PROBLEM DESCRIPTION:
In the passage on college students' views of the economy, what percentage of surveyed students rated the current state of the U.S. economy as "very good"?

PASSAGE SHOWN:
=== Section Start ===

Here are a couple of data points that suggest part of the answer, at least, is that they are remarkably ill-informed. First, a video in which students are asked whether they favor Medicare for all. Of course they do! Then they are told a few basic facts about the Sanders proposal, now widely adopted by Democratic politicians, all of which come as a surprise. (“What, you have to pay for it?”) Still, in the end they are at best ambivalent:
NEW VIDEO: Students love Medicare for All… until they hear what's actually in it. 😂😂😂😂😂 pic.twitter.com/Bn82sBf0Bi
— Cabot Phillips (@cabot_phillips) December 9, 2019
Next, an article from the Minnesota Daily, the student newspaper at the University of Minnesota: “Amid fears of recession, UMN students split on economy.”
As economists speculate on the probability of an impending recession…
…students feel uncertain about future financial prospects.
Only 8 percent of students who participated in the study rated the current state of the U.S. economy as “very good.”
In fact, it probably is the best economy in U.S. history, certainly one of the best. But for some reason, young people aren’t getting the message.
Forty-six percent rated it as “good,” and 17 percent rated it as either “bad” or “very bad.” Meanwhile, 30 percent of students surveyed rated the current economy neither good nor bad.
To say that today’s economy is bad is irrational, and can only be explained by Trump Derangement Syndrome or, perhaps, Marxism.
“It’s scary looking at a possible failing economy when it’s me on the line and I have to pay for all of this with little to no confidence in a solid future,” [Hailey] Zeissler said.
Rarely, if ever, in history have students graduated into such a promising environment. But over the next year, 48 percent of University of Minnesota students said they expect the economy to get worse, while only 19 percent expect it to get better.
Sure, it’s two random data points. But a great deal of observation leads me to think that in general, America’s college students are 1) woefully uninformed, and 2) systematically misled, in part by their schools but mostly by the culture in which they live.
A final observation: it would be interesting to do the same poll at Minnesota’s trade and technical schools, where Trump Derangement Syndrome is rare and graduating students are besieged with high-paying job offers. I suspect the results would be quite different.

=== Section End ===

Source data
=== Section Start ===

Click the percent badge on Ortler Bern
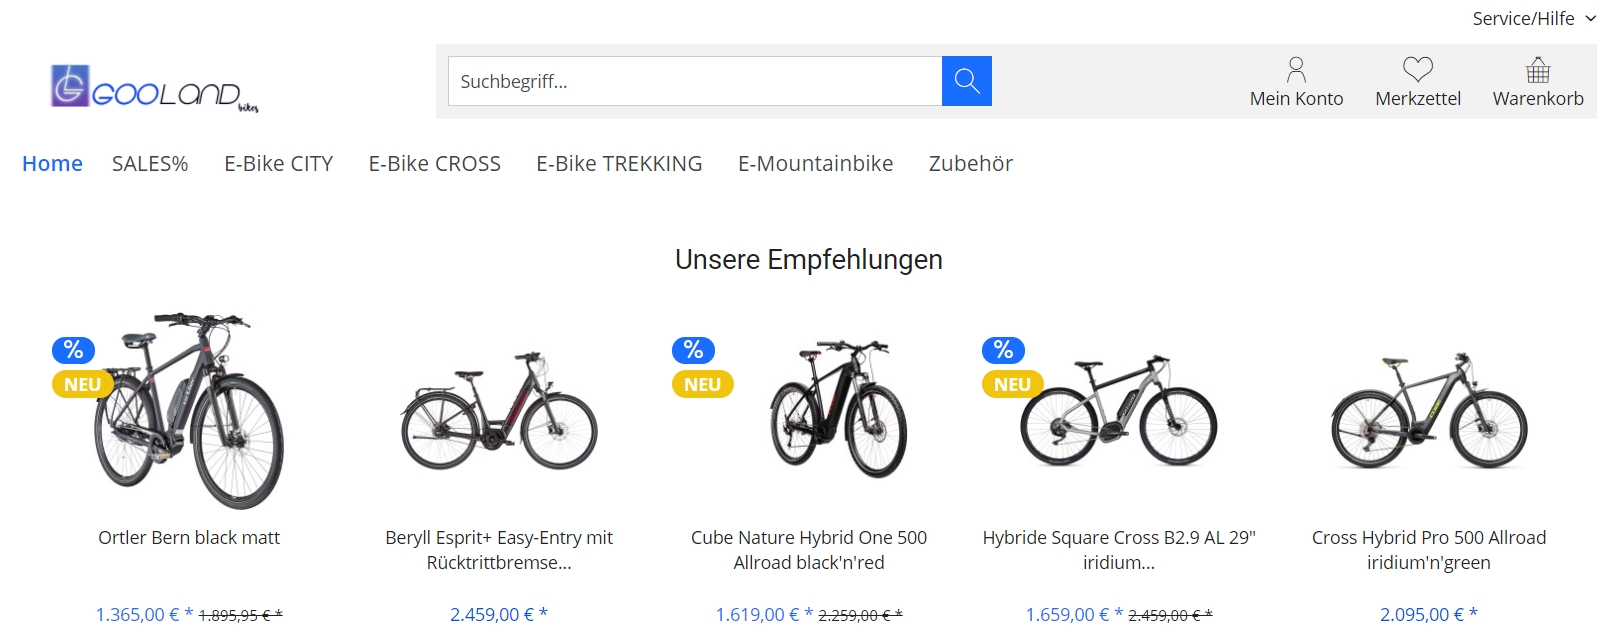The height and width of the screenshot is (640, 1614). tap(73, 350)
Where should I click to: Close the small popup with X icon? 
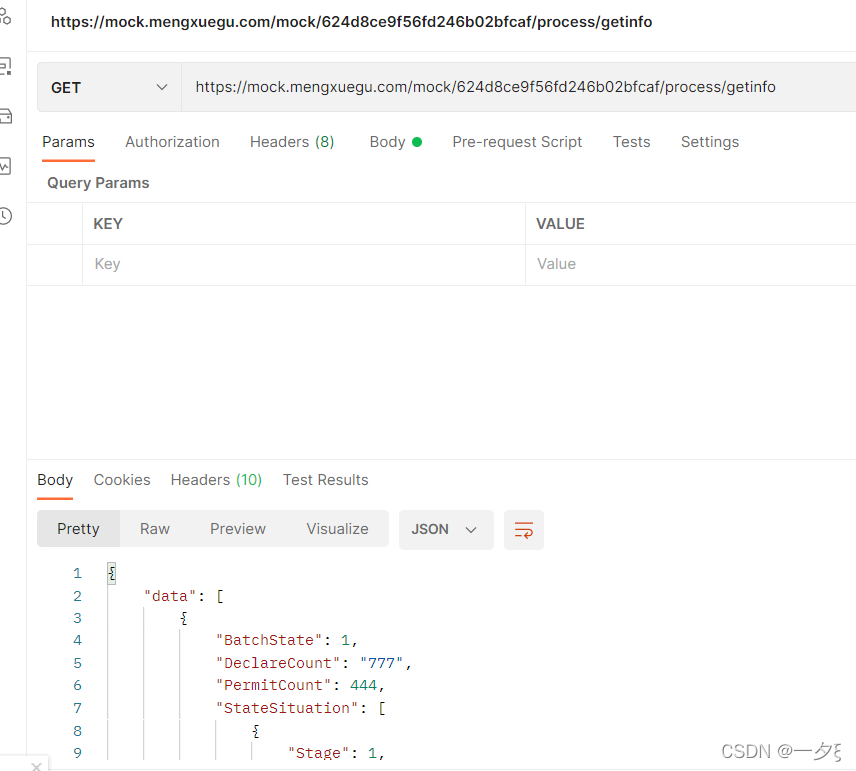(36, 766)
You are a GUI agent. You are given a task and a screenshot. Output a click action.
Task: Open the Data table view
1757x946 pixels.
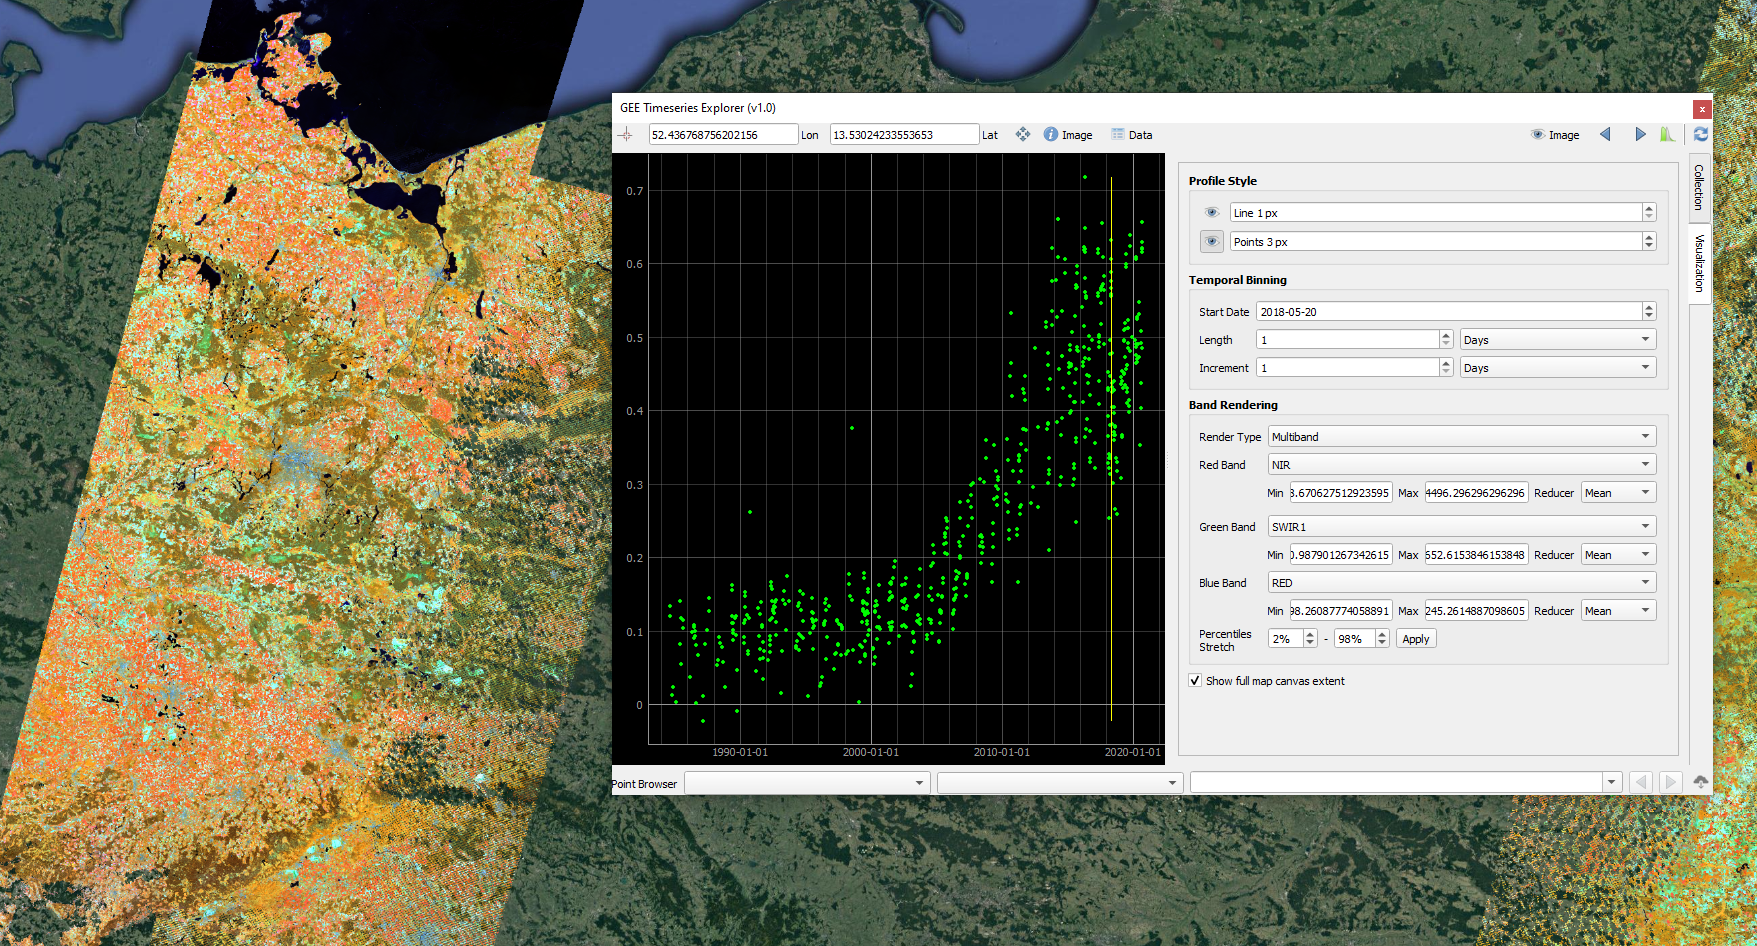tap(1132, 135)
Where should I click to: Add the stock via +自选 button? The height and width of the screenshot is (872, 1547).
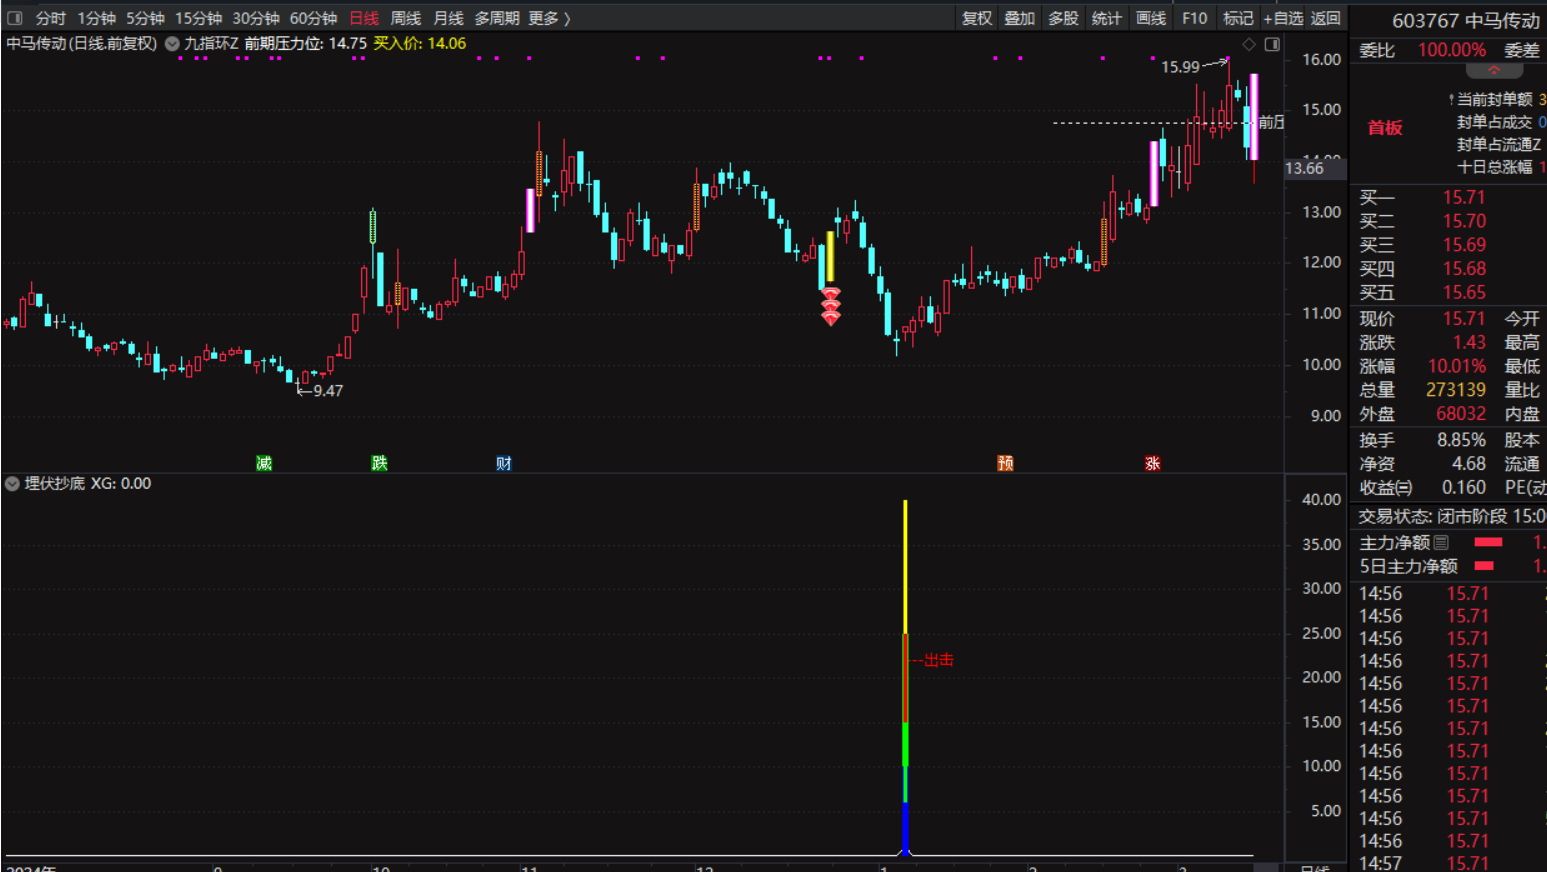pos(1283,18)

=== Section End ===

PROBLEM SOLUTION:
8 percent